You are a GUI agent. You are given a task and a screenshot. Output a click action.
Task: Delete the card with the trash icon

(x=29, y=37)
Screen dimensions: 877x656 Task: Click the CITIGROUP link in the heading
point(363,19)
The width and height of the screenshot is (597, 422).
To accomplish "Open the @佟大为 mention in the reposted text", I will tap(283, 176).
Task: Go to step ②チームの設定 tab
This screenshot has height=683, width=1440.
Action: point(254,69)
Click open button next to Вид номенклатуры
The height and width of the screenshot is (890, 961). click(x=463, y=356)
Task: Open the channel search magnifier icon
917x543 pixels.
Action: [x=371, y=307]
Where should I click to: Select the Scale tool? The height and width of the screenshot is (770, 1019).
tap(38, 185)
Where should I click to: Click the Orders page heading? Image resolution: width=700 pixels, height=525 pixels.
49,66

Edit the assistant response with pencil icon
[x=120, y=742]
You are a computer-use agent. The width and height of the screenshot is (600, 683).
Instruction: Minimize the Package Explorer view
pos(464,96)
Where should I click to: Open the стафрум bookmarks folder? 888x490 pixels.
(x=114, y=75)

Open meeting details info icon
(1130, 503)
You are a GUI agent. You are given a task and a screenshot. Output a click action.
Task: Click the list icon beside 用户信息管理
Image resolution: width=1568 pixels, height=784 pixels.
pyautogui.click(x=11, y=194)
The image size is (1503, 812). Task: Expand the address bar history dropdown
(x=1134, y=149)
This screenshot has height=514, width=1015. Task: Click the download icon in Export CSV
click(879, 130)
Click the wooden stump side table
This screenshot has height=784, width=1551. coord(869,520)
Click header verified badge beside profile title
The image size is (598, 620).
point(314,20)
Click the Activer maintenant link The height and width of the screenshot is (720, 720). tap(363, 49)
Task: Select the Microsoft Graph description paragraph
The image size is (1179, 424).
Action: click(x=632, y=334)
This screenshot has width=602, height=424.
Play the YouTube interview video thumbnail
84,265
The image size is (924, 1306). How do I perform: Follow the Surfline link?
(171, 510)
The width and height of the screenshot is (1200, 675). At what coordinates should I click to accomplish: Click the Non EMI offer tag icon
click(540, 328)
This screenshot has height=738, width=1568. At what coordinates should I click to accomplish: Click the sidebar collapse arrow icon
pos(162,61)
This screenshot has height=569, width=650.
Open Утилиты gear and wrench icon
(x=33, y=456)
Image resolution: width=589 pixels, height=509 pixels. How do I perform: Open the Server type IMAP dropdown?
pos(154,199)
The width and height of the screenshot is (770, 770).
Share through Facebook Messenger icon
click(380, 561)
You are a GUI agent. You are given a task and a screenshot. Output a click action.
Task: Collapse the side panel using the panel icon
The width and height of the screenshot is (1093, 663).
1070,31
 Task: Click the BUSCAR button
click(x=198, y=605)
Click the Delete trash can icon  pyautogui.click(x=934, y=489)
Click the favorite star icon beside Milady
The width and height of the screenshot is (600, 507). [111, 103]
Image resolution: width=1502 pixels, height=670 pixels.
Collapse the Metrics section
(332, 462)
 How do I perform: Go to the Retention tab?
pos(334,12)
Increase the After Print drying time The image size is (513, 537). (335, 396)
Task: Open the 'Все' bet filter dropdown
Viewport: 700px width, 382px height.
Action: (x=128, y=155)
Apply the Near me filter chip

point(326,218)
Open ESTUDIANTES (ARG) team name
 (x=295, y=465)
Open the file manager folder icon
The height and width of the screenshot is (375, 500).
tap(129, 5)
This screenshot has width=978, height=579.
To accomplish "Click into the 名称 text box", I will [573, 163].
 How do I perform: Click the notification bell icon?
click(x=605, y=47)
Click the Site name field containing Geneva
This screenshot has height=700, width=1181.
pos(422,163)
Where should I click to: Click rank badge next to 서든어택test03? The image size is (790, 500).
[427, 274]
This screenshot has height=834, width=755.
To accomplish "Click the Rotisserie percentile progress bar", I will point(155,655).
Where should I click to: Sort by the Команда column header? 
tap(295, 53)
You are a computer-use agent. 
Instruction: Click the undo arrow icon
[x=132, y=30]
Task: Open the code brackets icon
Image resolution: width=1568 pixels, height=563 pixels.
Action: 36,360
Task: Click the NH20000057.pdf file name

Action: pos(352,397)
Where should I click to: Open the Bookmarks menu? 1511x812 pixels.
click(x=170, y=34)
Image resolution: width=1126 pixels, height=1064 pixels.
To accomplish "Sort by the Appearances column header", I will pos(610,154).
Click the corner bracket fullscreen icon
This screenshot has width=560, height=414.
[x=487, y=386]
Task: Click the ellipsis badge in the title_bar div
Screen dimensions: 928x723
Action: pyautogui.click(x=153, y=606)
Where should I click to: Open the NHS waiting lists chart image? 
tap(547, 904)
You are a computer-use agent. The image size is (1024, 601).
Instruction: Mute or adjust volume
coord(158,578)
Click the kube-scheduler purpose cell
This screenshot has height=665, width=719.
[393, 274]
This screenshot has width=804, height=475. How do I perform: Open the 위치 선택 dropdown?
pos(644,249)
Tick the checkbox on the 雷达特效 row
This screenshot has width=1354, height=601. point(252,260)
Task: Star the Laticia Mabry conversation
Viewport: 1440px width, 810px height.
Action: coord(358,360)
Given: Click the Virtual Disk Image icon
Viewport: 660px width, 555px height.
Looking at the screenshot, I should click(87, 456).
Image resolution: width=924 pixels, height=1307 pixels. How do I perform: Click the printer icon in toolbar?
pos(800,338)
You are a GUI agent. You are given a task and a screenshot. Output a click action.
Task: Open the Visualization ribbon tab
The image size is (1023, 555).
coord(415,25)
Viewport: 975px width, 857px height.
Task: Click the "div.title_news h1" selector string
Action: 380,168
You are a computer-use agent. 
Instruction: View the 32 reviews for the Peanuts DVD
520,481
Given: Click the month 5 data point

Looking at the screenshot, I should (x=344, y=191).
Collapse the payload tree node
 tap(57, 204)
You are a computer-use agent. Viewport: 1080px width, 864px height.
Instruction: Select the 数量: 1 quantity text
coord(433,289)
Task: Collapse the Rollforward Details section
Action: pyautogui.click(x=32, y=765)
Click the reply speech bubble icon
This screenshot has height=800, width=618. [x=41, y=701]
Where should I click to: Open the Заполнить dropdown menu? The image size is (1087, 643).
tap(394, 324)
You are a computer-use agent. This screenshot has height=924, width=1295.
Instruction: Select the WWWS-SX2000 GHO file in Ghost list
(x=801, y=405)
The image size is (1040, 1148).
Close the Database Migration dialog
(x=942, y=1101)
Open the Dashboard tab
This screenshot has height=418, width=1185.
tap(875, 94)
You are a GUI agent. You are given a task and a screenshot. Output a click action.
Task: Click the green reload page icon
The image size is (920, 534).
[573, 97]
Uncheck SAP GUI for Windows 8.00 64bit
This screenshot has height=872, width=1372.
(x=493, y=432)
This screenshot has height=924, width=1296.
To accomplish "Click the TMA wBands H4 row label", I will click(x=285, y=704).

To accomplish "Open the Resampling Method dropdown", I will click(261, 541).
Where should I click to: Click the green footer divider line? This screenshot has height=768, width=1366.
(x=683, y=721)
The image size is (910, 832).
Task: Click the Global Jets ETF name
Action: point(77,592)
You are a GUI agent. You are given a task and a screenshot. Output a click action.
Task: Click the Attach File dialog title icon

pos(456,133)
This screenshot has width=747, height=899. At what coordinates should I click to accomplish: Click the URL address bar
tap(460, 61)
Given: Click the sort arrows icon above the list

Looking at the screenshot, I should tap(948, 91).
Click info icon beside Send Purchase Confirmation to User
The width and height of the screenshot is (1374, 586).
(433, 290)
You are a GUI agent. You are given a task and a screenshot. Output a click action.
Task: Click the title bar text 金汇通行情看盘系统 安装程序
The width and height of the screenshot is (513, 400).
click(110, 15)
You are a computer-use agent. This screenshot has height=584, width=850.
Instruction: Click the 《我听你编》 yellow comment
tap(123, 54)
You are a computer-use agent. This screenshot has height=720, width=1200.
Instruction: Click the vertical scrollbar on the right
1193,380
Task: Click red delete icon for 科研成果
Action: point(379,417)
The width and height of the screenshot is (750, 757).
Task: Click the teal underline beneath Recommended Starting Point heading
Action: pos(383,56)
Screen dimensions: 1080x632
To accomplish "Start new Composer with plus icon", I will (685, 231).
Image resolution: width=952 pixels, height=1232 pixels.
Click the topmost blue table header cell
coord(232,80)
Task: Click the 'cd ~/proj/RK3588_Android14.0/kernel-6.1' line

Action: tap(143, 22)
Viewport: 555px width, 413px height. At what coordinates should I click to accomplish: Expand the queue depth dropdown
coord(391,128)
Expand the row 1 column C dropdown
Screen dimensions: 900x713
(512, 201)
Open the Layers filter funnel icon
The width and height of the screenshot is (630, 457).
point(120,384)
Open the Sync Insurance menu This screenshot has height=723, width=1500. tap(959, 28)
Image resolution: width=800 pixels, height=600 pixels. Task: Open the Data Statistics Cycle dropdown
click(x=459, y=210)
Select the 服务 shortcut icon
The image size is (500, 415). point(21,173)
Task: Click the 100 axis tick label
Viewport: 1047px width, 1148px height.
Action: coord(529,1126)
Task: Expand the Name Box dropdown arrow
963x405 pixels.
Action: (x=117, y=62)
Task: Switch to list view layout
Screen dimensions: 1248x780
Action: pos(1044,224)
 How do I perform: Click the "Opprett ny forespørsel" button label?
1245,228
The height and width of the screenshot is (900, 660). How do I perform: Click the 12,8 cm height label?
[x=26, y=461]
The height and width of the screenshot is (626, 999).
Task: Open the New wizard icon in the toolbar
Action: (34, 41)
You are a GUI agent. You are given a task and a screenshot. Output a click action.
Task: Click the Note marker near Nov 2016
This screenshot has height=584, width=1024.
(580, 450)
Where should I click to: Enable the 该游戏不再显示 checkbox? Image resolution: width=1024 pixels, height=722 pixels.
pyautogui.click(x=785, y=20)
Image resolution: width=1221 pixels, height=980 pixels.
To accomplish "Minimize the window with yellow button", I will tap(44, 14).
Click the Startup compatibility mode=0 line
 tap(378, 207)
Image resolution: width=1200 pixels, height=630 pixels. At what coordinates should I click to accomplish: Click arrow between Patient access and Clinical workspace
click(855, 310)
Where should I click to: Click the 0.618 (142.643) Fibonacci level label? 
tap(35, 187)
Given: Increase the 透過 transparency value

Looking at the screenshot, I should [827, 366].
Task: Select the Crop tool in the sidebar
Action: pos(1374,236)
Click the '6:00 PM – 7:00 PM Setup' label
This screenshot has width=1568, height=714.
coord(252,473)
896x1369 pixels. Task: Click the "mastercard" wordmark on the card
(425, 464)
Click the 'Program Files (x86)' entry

☆ ☆ ☆

Work task: Count up the lines above that include the string "computer" and report nothing but that number.

Response to the task: 8